=== Section Start ===

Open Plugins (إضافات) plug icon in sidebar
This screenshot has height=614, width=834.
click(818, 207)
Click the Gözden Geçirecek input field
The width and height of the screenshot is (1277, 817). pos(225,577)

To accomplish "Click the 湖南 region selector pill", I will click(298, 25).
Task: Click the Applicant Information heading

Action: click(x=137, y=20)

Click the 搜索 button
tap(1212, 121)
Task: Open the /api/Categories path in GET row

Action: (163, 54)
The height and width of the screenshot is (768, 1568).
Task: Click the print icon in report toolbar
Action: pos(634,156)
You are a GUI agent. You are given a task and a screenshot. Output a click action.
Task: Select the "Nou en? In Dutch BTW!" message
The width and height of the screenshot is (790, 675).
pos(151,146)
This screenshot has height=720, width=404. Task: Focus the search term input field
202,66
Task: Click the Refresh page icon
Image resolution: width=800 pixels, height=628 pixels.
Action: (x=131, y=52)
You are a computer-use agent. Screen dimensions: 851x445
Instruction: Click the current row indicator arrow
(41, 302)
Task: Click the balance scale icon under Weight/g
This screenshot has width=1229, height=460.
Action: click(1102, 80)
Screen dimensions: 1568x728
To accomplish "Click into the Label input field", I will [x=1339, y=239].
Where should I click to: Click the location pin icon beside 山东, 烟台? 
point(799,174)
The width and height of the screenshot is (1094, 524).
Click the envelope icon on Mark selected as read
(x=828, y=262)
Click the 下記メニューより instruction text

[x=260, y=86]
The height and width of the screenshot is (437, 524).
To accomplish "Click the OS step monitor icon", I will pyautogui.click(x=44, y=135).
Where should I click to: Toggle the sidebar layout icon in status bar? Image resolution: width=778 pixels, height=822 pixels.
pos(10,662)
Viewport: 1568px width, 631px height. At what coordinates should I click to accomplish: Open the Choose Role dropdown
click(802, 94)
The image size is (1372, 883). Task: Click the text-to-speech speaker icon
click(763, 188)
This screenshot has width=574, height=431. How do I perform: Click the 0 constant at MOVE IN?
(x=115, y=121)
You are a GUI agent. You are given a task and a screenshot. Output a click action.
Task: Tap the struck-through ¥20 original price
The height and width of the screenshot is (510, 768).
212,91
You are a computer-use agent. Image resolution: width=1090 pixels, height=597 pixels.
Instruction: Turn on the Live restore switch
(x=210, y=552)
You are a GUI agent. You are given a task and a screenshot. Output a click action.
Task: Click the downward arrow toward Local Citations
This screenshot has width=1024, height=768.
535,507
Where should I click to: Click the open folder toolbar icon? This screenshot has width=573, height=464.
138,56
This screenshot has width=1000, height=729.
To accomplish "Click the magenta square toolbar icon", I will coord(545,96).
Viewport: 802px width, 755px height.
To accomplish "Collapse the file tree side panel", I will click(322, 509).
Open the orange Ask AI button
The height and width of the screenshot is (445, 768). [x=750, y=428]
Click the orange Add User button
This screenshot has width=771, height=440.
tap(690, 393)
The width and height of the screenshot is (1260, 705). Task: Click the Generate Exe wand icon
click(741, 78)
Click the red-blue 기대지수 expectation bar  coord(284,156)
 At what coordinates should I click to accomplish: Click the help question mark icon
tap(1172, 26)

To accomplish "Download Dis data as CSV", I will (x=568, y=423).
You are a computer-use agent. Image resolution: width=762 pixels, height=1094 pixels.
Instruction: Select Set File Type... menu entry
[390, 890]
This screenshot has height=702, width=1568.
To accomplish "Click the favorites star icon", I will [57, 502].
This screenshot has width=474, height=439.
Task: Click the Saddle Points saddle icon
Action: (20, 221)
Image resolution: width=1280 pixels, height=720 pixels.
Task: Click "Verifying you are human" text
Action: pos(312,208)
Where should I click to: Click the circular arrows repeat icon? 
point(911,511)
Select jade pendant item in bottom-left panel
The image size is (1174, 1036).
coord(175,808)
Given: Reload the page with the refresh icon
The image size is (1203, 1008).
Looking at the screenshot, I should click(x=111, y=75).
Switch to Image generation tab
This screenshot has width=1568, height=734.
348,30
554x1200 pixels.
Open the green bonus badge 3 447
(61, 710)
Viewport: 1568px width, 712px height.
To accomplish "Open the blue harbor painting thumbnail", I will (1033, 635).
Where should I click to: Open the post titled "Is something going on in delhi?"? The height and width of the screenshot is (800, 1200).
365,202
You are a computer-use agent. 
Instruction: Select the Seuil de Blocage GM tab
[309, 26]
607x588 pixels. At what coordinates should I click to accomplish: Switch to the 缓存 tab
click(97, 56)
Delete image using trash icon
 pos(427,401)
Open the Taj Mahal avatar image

=== Section End ===

● Exercise requirements:
Would you transcribe the records above exactly, leaving nothing out?

● Answer:
Open Plugins (إضافات) plug icon in sidebar
This screenshot has height=614, width=834.
click(818, 207)
Click the Gözden Geçirecek input field
The width and height of the screenshot is (1277, 817). pos(225,577)

To accomplish "Click the 湖南 region selector pill", I will click(298, 25).
Task: Click the Applicant Information heading

Action: click(x=137, y=20)

Click the 搜索 button
tap(1212, 121)
Task: Open the /api/Categories path in GET row

Action: (163, 54)
The height and width of the screenshot is (768, 1568).
Task: Click the print icon in report toolbar
Action: pos(634,156)
You are a GUI agent. You are given a task and a screenshot. Output a click action.
Task: Select the "Nou en? In Dutch BTW!" message
The width and height of the screenshot is (790, 675).
pos(151,146)
This screenshot has height=720, width=404. Task: Focus the search term input field
202,66
Task: Click the Refresh page icon
Image resolution: width=800 pixels, height=628 pixels.
Action: (x=131, y=52)
You are a computer-use agent. Screen dimensions: 851x445
Instruction: Click the current row indicator arrow
(41, 302)
Task: Click the balance scale icon under Weight/g
This screenshot has width=1229, height=460.
Action: click(1102, 80)
Screen dimensions: 1568x728
To accomplish "Click into the Label input field", I will [x=1339, y=239].
Where should I click to: Click the location pin icon beside 山东, 烟台? 
point(799,174)
The width and height of the screenshot is (1094, 524).
Click the envelope icon on Mark selected as read
(x=828, y=262)
Click the 下記メニューより instruction text

[x=260, y=86]
The height and width of the screenshot is (437, 524).
To accomplish "Click the OS step monitor icon", I will pyautogui.click(x=44, y=135).
Where should I click to: Toggle the sidebar layout icon in status bar? Image resolution: width=778 pixels, height=822 pixels.
pos(10,662)
Viewport: 1568px width, 631px height. At what coordinates should I click to accomplish: Open the Choose Role dropdown
click(802, 94)
The image size is (1372, 883). Task: Click the text-to-speech speaker icon
click(763, 188)
This screenshot has width=574, height=431. How do I perform: Click the 0 constant at MOVE IN?
(x=115, y=121)
You are a GUI agent. You are given a task and a screenshot. Output a click action.
Task: Tap the struck-through ¥20 original price
The height and width of the screenshot is (510, 768).
212,91
You are a computer-use agent. Image resolution: width=1090 pixels, height=597 pixels.
Instruction: Turn on the Live restore switch
(x=210, y=552)
You are a GUI agent. You are given a task and a screenshot. Output a click action.
Task: Click the downward arrow toward Local Citations
This screenshot has width=1024, height=768.
535,507
Where should I click to: Click the open folder toolbar icon? This screenshot has width=573, height=464.
138,56
This screenshot has width=1000, height=729.
To accomplish "Click the magenta square toolbar icon", I will coord(545,96).
Viewport: 802px width, 755px height.
To accomplish "Collapse the file tree side panel", I will click(322, 509).
Open the orange Ask AI button
The height and width of the screenshot is (445, 768). [x=750, y=428]
Click the orange Add User button
This screenshot has width=771, height=440.
tap(690, 393)
The width and height of the screenshot is (1260, 705). Task: Click the Generate Exe wand icon
click(741, 78)
Click the red-blue 기대지수 expectation bar  coord(284,156)
 At what coordinates should I click to accomplish: Click the help question mark icon
tap(1172, 26)

To accomplish "Download Dis data as CSV", I will (x=568, y=423).
You are a computer-use agent. Image resolution: width=762 pixels, height=1094 pixels.
Instruction: Select Set File Type... menu entry
[390, 890]
This screenshot has height=702, width=1568.
To accomplish "Click the favorites star icon", I will [57, 502].
This screenshot has width=474, height=439.
Task: Click the Saddle Points saddle icon
Action: (20, 221)
Image resolution: width=1280 pixels, height=720 pixels.
Task: Click "Verifying you are human" text
Action: pos(312,208)
Where should I click to: Click the circular arrows repeat icon? 
point(911,511)
Select jade pendant item in bottom-left panel
The image size is (1174, 1036).
coord(175,808)
Given: Reload the page with the refresh icon
The image size is (1203, 1008).
Looking at the screenshot, I should click(x=111, y=75).
Switch to Image generation tab
This screenshot has width=1568, height=734.
348,30
554x1200 pixels.
Open the green bonus badge 3 447
(61, 710)
Viewport: 1568px width, 712px height.
To accomplish "Open the blue harbor painting thumbnail", I will (1033, 635).
Where should I click to: Open the post titled "Is something going on in delhi?"? The height and width of the screenshot is (800, 1200).
365,202
You are a computer-use agent. 
Instruction: Select the Seuil de Blocage GM tab
[309, 26]
607x588 pixels. At what coordinates should I click to accomplish: Switch to the 缓存 tab
click(97, 56)
Delete image using trash icon
 pos(427,401)
Open the Taj Mahal avatar image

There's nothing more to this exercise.